**Records to use:**

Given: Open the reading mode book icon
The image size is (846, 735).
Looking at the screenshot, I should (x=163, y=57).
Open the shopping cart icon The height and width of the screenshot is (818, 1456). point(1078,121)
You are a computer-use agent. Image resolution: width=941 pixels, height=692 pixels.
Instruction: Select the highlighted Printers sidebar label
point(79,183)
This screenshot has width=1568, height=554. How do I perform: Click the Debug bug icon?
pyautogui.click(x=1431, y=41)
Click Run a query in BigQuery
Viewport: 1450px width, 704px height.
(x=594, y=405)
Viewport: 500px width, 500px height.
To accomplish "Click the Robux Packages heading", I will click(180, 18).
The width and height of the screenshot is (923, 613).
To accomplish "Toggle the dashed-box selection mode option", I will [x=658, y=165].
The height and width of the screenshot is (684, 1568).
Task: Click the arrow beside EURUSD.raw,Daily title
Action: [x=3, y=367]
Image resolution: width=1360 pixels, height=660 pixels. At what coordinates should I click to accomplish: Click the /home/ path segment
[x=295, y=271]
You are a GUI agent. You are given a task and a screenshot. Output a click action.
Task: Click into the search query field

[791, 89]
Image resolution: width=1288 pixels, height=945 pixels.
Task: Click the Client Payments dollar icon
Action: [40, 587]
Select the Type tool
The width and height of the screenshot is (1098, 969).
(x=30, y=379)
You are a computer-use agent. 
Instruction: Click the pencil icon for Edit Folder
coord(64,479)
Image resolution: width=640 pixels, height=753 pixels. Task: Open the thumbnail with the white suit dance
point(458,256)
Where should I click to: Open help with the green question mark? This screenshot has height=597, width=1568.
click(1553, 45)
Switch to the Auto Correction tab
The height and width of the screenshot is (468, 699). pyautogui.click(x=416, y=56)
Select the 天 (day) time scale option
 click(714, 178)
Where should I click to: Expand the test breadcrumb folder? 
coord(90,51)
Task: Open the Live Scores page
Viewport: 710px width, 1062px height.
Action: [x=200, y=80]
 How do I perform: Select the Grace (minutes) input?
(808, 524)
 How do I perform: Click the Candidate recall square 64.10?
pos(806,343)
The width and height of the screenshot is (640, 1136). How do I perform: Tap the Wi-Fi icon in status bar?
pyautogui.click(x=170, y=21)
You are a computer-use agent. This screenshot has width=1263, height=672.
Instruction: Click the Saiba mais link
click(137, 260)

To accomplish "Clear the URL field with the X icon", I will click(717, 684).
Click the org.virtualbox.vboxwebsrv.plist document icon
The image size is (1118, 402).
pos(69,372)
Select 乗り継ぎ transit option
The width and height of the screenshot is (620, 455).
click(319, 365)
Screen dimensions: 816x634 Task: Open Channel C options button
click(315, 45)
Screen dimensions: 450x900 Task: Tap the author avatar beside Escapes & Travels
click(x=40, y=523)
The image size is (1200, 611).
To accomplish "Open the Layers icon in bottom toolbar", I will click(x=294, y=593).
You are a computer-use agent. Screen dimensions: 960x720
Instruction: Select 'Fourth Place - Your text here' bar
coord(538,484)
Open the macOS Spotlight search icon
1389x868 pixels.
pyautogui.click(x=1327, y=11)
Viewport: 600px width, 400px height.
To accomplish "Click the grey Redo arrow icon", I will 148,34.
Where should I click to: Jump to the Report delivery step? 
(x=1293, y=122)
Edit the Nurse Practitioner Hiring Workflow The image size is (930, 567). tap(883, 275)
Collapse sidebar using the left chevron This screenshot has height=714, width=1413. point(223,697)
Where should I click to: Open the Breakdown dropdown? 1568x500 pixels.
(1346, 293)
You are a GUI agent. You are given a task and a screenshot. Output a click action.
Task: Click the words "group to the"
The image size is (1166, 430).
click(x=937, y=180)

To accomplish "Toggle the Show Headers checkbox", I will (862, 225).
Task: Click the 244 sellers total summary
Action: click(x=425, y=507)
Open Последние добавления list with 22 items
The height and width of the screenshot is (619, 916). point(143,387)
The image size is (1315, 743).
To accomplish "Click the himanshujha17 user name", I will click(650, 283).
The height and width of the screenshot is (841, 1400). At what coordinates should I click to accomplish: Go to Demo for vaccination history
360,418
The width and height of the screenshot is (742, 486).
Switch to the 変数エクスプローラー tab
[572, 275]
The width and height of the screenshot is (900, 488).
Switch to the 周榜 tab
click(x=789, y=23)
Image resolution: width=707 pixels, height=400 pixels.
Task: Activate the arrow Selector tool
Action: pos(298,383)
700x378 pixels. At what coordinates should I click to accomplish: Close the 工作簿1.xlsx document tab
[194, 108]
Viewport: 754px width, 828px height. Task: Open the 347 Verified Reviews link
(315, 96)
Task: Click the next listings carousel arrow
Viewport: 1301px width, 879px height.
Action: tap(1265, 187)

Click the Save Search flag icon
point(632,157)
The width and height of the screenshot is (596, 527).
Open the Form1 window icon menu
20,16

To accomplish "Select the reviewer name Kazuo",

**Exercise goal:** All the data above must be copied again. Leave nothing out.

**Final answer:**
Given: Open the reading mode book icon
The image size is (846, 735).
Looking at the screenshot, I should (x=163, y=57).
Open the shopping cart icon The height and width of the screenshot is (818, 1456). point(1078,121)
You are a computer-use agent. Image resolution: width=941 pixels, height=692 pixels.
Instruction: Select the highlighted Printers sidebar label
point(79,183)
This screenshot has width=1568, height=554. How do I perform: Click the Debug bug icon?
pyautogui.click(x=1431, y=41)
Click Run a query in BigQuery
Viewport: 1450px width, 704px height.
(x=594, y=405)
Viewport: 500px width, 500px height.
To accomplish "Click the Robux Packages heading", I will click(180, 18).
The width and height of the screenshot is (923, 613).
To accomplish "Toggle the dashed-box selection mode option", I will [x=658, y=165].
The height and width of the screenshot is (684, 1568).
Task: Click the arrow beside EURUSD.raw,Daily title
Action: [x=3, y=367]
Image resolution: width=1360 pixels, height=660 pixels. At what coordinates should I click to accomplish: Click the /home/ path segment
[x=295, y=271]
You are a GUI agent. You are given a task and a screenshot. Output a click action.
Task: Click into the search query field

[791, 89]
Image resolution: width=1288 pixels, height=945 pixels.
Task: Click the Client Payments dollar icon
Action: [40, 587]
Select the Type tool
The width and height of the screenshot is (1098, 969).
(x=30, y=379)
You are a computer-use agent. 
Instruction: Click the pencil icon for Edit Folder
coord(64,479)
Image resolution: width=640 pixels, height=753 pixels. Task: Open the thumbnail with the white suit dance
point(458,256)
Where should I click to: Open help with the green question mark? This screenshot has height=597, width=1568.
click(1553, 45)
Switch to the Auto Correction tab
The height and width of the screenshot is (468, 699). pyautogui.click(x=416, y=56)
Select the 天 (day) time scale option
 click(714, 178)
Where should I click to: Expand the test breadcrumb folder? 
coord(90,51)
Task: Open the Live Scores page
Viewport: 710px width, 1062px height.
Action: [x=200, y=80]
 How do I perform: Select the Grace (minutes) input?
(808, 524)
 How do I perform: Click the Candidate recall square 64.10?
pos(806,343)
The width and height of the screenshot is (640, 1136). How do I perform: Tap the Wi-Fi icon in status bar?
pyautogui.click(x=170, y=21)
You are a computer-use agent. This screenshot has width=1263, height=672.
Instruction: Click the Saiba mais link
click(137, 260)

To accomplish "Clear the URL field with the X icon", I will click(717, 684).
Click the org.virtualbox.vboxwebsrv.plist document icon
The image size is (1118, 402).
pos(69,372)
Select 乗り継ぎ transit option
The width and height of the screenshot is (620, 455).
click(319, 365)
Screen dimensions: 816x634 Task: Open Channel C options button
click(315, 45)
Screen dimensions: 450x900 Task: Tap the author avatar beside Escapes & Travels
click(x=40, y=523)
The image size is (1200, 611).
To accomplish "Open the Layers icon in bottom toolbar", I will click(x=294, y=593).
You are a computer-use agent. Screen dimensions: 960x720
Instruction: Select 'Fourth Place - Your text here' bar
coord(538,484)
Open the macOS Spotlight search icon
1389x868 pixels.
pyautogui.click(x=1327, y=11)
Viewport: 600px width, 400px height.
To accomplish "Click the grey Redo arrow icon", I will 148,34.
Where should I click to: Jump to the Report delivery step? 
(x=1293, y=122)
Edit the Nurse Practitioner Hiring Workflow The image size is (930, 567). tap(883, 275)
Collapse sidebar using the left chevron This screenshot has height=714, width=1413. point(223,697)
Where should I click to: Open the Breakdown dropdown? 1568x500 pixels.
(1346, 293)
You are a GUI agent. You are given a task and a screenshot. Output a click action.
Task: Click the words "group to the"
The image size is (1166, 430).
click(x=937, y=180)

To accomplish "Toggle the Show Headers checkbox", I will (862, 225).
Task: Click the 244 sellers total summary
Action: click(x=425, y=507)
Open Последние добавления list with 22 items
The height and width of the screenshot is (619, 916). point(143,387)
The image size is (1315, 743).
To accomplish "Click the himanshujha17 user name", I will click(650, 283).
The height and width of the screenshot is (841, 1400). At what coordinates should I click to accomplish: Go to Demo for vaccination history
360,418
The width and height of the screenshot is (742, 486).
Switch to the 変数エクスプローラー tab
[572, 275]
The width and height of the screenshot is (900, 488).
Switch to the 周榜 tab
click(x=789, y=23)
Image resolution: width=707 pixels, height=400 pixels.
Task: Activate the arrow Selector tool
Action: pos(298,383)
700x378 pixels. At what coordinates should I click to accomplish: Close the 工作簿1.xlsx document tab
[194, 108]
Viewport: 754px width, 828px height. Task: Open the 347 Verified Reviews link
(315, 96)
Task: Click the next listings carousel arrow
Viewport: 1301px width, 879px height.
Action: tap(1265, 187)

Click the Save Search flag icon
point(632,157)
The width and height of the screenshot is (596, 527).
Open the Form1 window icon menu
20,16

To accomplish "Select the reviewer name Kazuo",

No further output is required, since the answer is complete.